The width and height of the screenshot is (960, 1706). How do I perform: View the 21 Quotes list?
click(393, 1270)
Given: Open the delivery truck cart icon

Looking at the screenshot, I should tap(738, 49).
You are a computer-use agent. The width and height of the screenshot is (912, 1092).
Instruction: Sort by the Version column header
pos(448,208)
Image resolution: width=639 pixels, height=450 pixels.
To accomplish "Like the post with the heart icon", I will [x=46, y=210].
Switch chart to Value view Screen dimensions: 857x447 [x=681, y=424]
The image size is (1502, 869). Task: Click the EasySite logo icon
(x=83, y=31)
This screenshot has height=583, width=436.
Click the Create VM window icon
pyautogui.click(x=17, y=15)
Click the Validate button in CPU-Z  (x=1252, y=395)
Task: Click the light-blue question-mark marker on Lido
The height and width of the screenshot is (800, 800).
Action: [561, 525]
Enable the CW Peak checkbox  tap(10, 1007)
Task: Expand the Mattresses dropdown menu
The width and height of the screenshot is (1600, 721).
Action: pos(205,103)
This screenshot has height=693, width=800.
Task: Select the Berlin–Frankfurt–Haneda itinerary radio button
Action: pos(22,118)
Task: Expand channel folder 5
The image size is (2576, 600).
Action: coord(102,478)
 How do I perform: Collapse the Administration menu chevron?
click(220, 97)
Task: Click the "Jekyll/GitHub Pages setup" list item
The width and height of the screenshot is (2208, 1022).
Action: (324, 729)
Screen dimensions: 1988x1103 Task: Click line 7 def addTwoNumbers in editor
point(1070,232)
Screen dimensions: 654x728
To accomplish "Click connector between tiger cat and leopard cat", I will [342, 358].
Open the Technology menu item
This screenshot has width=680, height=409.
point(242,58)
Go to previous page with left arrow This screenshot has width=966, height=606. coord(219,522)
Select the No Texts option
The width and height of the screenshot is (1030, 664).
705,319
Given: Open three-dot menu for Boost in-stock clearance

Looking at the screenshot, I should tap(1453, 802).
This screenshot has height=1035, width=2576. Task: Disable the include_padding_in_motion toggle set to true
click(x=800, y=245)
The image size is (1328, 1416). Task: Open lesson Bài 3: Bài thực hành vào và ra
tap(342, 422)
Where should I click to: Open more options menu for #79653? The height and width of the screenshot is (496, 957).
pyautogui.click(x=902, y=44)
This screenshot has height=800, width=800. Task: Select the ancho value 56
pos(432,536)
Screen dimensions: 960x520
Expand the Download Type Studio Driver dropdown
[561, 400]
────────────────────
> **EXERCISE INSTRUCTIONS**:
Extract every line of the material above and reproduce each one verbatim, in its original order.

> **COMPLETED TASK**:
The width and height of the screenshot is (960, 1706). How do I perform: View the 21 Quotes list?
click(393, 1270)
Given: Open the delivery truck cart icon

Looking at the screenshot, I should tap(738, 49).
You are a computer-use agent. The width and height of the screenshot is (912, 1092).
Instruction: Sort by the Version column header
pos(448,208)
Image resolution: width=639 pixels, height=450 pixels.
To accomplish "Like the post with the heart icon", I will [x=46, y=210].
Switch chart to Value view Screen dimensions: 857x447 [x=681, y=424]
The image size is (1502, 869). Task: Click the EasySite logo icon
(x=83, y=31)
This screenshot has height=583, width=436.
Click the Create VM window icon
pyautogui.click(x=17, y=15)
Click the Validate button in CPU-Z  (x=1252, y=395)
Task: Click the light-blue question-mark marker on Lido
The height and width of the screenshot is (800, 800).
Action: [561, 525]
Enable the CW Peak checkbox  tap(10, 1007)
Task: Expand the Mattresses dropdown menu
The width and height of the screenshot is (1600, 721).
Action: pos(205,103)
This screenshot has height=693, width=800.
Task: Select the Berlin–Frankfurt–Haneda itinerary radio button
Action: pos(22,118)
Task: Expand channel folder 5
The image size is (2576, 600).
Action: coord(102,478)
 How do I perform: Collapse the Administration menu chevron?
click(220, 97)
Task: Click the "Jekyll/GitHub Pages setup" list item
The width and height of the screenshot is (2208, 1022).
Action: (324, 729)
Screen dimensions: 1988x1103 Task: Click line 7 def addTwoNumbers in editor
point(1070,232)
Screen dimensions: 654x728
To accomplish "Click connector between tiger cat and leopard cat", I will [342, 358].
Open the Technology menu item
This screenshot has width=680, height=409.
point(242,58)
Go to previous page with left arrow This screenshot has width=966, height=606. coord(219,522)
Select the No Texts option
The width and height of the screenshot is (1030, 664).
705,319
Given: Open three-dot menu for Boost in-stock clearance

Looking at the screenshot, I should tap(1453, 802).
This screenshot has height=1035, width=2576. Task: Disable the include_padding_in_motion toggle set to true
click(x=800, y=245)
The image size is (1328, 1416). Task: Open lesson Bài 3: Bài thực hành vào và ra
tap(342, 422)
Where should I click to: Open more options menu for #79653? The height and width of the screenshot is (496, 957).
pyautogui.click(x=902, y=44)
This screenshot has height=800, width=800. Task: Select the ancho value 56
pos(432,536)
Screen dimensions: 960x520
Expand the Download Type Studio Driver dropdown
[561, 400]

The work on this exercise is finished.